▶ **页面正文**:
┏━━

[发明专利]移动信息化多层级网络安全审计系统

说明书

技术领域

本发明涉及一种网络安全审计系统，尤其是一种移动信息化多层级的网络安全审计系统，属于移动信息化和信息安全技术领域。

背景技术

信息化是当今世界发展的趋势，以移动和宽带为标志的移动信息化更是社会信息化发展的必然趋势和更高阶段。目前，越来越多的政府机关、企事业单位(以下简称企业)在信息化建设中应用了GPRS(General Packet Radio Service，通用分组无线业务)、SMS(ShortMessage Service，短消息业务)、MMS(Multimedia Message Service，多媒体消息业务)、WAP(Wireless Application Protocol，无线应用协议)等移动通信手段，使企业信息化应用正逐渐从单一的PC向移动终端(如PDA、手机)延伸，从而使手机之类的移动终端成为继互联网之后信息传播的重要新媒体。

现有的移动信息化应用主要有两种模式：

1)、应用托管模式——即运营商在网络侧部署支持手机接入的信息应用系统(IT系统)，如移动OA(Office Automation，办公自动化)、移动CRM(Custom Relationship Management，客户关系管理)等，此时企业只需支付一定的费用，即可以使用相应的应用，无需自己建设相关的应用系统。此模式适用于中小企业。

2)、移动代理服务器模式——即运营商或企业在企业内部署一个移动代理服务器或网关设备，作为通信代理，实现移动终端与企业内、外部信息应用系统的数据交互。数据交互通道包括GPRS、USSD(Unstructured Supplementary Service Data，非结构化补充数据业务)、SMS、MMS、WAP等多种方式。此模式适用于大中企业，以及信息化程度较高、对内部资源有较高安全性要求的企业。

┗━━

▶ **所给数据**:

┏━━

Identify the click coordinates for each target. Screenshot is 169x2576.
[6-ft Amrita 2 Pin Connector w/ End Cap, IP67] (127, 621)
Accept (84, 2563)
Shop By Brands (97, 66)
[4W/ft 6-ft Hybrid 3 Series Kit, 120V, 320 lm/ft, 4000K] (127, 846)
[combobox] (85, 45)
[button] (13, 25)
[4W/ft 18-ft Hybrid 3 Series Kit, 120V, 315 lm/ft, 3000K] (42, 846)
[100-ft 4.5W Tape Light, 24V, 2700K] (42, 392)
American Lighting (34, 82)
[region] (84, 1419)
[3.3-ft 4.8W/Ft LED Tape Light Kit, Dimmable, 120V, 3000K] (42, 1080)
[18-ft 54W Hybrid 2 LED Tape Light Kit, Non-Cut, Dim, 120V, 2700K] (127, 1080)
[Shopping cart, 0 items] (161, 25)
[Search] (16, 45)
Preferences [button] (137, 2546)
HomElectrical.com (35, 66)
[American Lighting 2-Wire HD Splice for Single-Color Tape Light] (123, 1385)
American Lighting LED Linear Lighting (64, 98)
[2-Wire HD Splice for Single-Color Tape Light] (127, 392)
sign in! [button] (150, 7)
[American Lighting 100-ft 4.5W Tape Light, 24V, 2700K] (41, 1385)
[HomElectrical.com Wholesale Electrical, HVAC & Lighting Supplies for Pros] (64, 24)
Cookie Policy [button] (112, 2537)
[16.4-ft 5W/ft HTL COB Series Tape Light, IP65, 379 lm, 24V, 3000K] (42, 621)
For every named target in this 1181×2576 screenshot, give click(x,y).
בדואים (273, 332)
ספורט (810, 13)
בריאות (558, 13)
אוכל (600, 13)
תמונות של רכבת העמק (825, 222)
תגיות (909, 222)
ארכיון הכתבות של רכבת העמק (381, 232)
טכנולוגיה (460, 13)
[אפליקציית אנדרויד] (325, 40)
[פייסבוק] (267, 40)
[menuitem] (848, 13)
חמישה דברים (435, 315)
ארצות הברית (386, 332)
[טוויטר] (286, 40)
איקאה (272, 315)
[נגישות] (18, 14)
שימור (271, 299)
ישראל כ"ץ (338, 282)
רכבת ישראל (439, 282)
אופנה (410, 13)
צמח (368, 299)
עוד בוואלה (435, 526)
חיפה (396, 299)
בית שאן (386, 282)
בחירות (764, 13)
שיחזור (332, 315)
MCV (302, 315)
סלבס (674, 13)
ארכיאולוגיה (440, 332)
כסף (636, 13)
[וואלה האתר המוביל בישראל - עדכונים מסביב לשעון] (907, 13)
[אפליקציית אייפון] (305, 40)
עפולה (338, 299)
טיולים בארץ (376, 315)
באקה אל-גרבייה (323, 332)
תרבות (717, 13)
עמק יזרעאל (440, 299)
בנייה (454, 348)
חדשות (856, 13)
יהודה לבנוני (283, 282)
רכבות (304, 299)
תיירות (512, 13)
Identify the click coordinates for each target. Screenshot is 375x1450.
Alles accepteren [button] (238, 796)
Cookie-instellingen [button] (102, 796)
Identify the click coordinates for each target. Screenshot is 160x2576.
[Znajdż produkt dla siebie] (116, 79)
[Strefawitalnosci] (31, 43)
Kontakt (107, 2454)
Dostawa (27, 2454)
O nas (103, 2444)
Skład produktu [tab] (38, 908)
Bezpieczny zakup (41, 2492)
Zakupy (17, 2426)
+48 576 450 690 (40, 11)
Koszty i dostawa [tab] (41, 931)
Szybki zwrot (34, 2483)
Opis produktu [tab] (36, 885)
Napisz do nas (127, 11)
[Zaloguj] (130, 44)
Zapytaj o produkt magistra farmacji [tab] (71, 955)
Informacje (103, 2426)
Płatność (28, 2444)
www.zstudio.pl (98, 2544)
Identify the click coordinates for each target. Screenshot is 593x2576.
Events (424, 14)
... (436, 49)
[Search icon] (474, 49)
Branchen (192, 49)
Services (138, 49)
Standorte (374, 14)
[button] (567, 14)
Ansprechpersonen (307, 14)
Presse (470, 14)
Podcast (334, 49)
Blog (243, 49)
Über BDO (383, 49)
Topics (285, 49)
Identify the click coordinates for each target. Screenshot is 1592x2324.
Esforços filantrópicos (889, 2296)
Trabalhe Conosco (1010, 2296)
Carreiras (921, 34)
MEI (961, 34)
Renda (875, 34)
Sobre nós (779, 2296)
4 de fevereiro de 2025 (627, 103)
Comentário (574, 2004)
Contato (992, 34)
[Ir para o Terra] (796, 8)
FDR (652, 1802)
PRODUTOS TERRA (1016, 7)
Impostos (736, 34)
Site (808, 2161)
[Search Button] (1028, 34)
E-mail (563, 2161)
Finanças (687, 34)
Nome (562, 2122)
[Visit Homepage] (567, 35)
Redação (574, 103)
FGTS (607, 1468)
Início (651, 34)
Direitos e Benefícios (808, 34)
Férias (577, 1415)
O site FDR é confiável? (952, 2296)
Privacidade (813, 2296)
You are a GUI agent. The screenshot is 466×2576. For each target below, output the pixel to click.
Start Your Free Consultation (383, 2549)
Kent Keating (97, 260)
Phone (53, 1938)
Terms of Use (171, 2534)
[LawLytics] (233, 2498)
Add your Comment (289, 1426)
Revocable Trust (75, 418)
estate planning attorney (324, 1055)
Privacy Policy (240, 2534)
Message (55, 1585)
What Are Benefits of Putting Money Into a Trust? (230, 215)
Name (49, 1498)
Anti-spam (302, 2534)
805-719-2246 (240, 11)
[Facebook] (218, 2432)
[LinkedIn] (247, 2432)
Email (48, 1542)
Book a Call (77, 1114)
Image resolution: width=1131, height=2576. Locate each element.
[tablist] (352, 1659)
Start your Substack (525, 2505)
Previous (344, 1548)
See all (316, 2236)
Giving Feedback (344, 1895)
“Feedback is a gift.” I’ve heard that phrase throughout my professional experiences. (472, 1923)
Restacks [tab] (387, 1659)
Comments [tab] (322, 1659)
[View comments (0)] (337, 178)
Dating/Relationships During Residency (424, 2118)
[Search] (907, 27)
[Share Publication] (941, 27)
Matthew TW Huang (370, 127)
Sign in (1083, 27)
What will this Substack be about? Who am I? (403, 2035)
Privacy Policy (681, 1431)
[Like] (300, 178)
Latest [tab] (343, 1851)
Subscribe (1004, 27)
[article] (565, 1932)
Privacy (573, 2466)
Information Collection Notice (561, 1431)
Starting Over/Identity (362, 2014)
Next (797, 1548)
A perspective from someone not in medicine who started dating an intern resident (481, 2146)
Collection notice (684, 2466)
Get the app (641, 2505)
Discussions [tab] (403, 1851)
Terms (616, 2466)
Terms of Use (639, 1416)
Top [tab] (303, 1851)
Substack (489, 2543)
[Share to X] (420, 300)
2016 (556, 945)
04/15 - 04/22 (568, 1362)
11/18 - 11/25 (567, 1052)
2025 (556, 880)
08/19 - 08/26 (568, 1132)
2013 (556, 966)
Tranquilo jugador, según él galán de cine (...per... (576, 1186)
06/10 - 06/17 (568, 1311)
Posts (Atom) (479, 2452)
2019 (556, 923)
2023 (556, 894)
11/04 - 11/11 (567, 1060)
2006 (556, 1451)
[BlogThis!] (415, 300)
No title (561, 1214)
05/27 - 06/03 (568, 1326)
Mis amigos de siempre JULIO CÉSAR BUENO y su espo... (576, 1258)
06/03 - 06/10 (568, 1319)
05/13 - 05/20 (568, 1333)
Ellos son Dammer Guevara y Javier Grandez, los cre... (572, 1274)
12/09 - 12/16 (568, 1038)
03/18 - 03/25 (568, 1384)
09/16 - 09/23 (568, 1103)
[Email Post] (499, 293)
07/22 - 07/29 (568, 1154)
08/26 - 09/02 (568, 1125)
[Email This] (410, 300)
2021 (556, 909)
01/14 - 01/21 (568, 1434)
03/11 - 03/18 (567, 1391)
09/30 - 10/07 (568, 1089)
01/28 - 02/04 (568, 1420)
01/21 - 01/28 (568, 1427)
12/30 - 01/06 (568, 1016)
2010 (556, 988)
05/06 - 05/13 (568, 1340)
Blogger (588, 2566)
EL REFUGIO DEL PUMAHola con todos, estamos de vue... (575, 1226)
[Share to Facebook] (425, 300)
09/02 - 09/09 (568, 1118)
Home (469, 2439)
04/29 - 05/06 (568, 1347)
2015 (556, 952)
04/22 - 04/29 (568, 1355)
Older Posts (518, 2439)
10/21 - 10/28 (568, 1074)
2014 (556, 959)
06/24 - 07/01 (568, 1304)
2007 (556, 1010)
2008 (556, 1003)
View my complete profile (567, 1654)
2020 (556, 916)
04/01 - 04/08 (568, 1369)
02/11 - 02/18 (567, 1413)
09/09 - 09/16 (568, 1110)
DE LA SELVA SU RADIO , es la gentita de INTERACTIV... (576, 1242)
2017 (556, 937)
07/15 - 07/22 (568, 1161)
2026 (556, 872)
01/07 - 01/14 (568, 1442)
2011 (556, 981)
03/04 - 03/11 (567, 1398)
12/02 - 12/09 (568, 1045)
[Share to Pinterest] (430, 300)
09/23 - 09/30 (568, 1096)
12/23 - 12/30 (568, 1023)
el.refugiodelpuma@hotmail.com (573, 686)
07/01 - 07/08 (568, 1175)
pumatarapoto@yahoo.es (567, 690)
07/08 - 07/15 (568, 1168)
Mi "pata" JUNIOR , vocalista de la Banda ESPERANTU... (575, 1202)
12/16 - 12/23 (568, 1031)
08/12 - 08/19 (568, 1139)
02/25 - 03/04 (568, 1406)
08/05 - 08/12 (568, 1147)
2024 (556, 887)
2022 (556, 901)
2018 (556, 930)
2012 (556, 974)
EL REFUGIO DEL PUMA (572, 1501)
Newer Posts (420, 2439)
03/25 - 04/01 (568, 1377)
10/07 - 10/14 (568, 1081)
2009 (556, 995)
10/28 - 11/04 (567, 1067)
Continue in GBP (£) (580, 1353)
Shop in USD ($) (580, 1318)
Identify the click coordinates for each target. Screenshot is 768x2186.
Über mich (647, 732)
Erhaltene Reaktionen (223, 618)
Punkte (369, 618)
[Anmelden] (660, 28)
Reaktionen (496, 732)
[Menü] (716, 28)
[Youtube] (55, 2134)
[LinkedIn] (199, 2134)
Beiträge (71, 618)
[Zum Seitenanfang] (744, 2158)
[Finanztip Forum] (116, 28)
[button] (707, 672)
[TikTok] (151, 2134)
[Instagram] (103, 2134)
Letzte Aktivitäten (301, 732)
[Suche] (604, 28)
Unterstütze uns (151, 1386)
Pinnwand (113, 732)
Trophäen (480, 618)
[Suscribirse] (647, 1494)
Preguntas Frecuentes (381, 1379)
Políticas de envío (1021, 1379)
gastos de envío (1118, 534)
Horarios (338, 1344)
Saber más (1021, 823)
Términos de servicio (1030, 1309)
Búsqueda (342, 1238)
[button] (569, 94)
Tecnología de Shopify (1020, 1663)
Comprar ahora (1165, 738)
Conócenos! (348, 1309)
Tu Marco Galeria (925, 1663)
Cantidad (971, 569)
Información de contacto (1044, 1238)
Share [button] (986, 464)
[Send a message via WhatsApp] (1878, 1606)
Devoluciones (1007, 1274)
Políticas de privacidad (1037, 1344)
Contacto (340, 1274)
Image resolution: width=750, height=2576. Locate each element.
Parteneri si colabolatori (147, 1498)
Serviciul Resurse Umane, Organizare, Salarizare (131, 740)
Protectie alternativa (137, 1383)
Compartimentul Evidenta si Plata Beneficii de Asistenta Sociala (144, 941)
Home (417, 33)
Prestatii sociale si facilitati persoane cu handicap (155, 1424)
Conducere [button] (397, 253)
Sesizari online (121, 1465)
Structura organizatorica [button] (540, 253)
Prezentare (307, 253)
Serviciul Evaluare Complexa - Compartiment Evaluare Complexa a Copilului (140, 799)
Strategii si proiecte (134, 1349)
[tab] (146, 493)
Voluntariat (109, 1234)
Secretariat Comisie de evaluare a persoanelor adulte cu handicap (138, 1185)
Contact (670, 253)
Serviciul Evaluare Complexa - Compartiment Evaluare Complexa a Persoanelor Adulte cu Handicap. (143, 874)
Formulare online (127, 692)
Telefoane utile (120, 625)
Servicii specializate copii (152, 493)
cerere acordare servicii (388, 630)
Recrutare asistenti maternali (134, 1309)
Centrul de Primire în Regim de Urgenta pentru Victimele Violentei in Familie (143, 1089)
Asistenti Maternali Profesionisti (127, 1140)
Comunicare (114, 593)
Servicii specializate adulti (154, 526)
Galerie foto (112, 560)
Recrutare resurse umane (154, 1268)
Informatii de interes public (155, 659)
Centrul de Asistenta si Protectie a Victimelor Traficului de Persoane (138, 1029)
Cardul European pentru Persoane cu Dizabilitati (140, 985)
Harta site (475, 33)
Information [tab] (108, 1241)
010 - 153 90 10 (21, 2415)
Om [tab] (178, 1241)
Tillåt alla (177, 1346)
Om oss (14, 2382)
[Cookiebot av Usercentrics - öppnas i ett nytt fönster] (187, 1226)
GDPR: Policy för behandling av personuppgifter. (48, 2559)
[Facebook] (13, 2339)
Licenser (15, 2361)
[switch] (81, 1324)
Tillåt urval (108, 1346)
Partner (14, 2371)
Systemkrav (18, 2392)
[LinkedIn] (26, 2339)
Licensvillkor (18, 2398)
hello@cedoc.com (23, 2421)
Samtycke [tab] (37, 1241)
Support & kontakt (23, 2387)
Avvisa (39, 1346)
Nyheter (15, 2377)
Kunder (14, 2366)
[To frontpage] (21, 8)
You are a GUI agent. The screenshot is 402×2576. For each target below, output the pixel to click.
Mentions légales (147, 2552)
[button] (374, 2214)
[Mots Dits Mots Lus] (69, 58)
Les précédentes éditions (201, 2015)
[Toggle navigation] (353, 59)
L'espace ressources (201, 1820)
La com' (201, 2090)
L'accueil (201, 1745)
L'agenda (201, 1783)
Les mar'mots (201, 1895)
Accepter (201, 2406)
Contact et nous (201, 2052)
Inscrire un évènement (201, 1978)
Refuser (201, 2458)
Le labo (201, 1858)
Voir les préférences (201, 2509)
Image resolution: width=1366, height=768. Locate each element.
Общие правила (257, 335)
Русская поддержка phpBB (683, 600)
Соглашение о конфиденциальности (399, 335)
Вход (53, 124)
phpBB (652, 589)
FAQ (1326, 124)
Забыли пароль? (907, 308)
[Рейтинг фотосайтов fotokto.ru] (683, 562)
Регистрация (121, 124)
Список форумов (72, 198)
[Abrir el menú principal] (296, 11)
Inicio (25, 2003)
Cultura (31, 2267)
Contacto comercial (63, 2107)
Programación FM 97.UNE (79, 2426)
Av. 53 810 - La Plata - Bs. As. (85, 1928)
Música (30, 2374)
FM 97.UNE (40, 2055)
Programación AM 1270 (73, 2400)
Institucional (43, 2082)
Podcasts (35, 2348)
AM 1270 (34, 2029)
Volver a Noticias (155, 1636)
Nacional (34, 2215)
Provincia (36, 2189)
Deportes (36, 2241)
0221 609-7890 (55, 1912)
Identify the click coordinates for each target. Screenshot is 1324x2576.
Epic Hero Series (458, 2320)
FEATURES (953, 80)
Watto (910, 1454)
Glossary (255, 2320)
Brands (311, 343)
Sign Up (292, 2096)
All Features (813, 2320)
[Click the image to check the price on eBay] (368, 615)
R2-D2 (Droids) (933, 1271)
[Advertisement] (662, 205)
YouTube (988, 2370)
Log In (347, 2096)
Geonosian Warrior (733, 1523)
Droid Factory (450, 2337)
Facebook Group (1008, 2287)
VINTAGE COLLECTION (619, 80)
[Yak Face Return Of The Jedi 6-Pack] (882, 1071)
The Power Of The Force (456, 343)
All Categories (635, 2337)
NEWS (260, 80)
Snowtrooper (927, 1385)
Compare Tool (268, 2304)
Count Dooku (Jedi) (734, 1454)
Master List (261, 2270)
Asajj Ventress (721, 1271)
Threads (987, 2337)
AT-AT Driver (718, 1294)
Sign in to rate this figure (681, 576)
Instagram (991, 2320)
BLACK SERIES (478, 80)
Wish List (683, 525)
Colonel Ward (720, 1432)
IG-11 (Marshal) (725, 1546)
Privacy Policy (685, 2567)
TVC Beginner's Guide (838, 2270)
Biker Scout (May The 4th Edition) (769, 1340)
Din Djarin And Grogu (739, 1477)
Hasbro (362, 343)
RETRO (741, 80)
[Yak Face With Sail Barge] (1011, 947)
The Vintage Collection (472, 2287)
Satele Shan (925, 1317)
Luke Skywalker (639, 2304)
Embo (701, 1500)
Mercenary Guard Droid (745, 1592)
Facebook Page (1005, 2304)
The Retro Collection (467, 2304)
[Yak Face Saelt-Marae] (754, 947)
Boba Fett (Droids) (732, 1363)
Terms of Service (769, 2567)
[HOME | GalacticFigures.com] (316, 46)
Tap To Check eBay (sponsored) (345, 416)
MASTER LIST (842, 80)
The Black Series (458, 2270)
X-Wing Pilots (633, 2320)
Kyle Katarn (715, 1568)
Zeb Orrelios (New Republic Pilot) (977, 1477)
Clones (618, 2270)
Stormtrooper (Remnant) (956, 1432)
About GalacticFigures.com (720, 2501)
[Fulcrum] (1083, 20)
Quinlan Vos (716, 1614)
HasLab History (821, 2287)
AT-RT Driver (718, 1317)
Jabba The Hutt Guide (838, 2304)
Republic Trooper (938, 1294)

┗━━

▶ **题目要求**: 将上文的网络安全审计系统专利说明书逐字完整誊录一遍，不得增删改动。

▶ **书面作答**:
[发明专利]移动信息化多层级网络安全审计系统

说明书

技术领域

本发明涉及一种网络安全审计系统，尤其是一种移动信息化多层级的网络安全审计系统，属于移动信息化和信息安全技术领域。

背景技术

信息化是当今世界发展的趋势，以移动和宽带为标志的移动信息化更是社会信息化发展的必然趋势和更高阶段。目前，越来越多的政府机关、企事业单位(以下简称企业)在信息化建设中应用了GPRS(General Packet Radio Service，通用分组无线业务)、SMS(ShortMessage Service，短消息业务)、MMS(Multimedia Message Service，多媒体消息业务)、WAP(Wireless Application Protocol，无线应用协议)等移动通信手段，使企业信息化应用正逐渐从单一的PC向移动终端(如PDA、手机)延伸，从而使手机之类的移动终端成为继互联网之后信息传播的重要新媒体。

现有的移动信息化应用主要有两种模式：

1)、应用托管模式——即运营商在网络侧部署支持手机接入的信息应用系统(IT系统)，如移动OA(Office Automation，办公自动化)、移动CRM(Custom Relationship Management，客户关系管理)等，此时企业只需支付一定的费用，即可以使用相应的应用，无需自己建设相关的应用系统。此模式适用于中小企业。

2)、移动代理服务器模式——即运营商或企业在企业内部署一个移动代理服务器或网关设备，作为通信代理，实现移动终端与企业内、外部信息应用系统的数据交互。数据交互通道包括GPRS、USSD(Unstructured Supplementary Service Data，非结构化补充数据业务)、SMS、MMS、WAP等多种方式。此模式适用于大中企业，以及信息化程度较高、对内部资源有较高安全性要求的企业。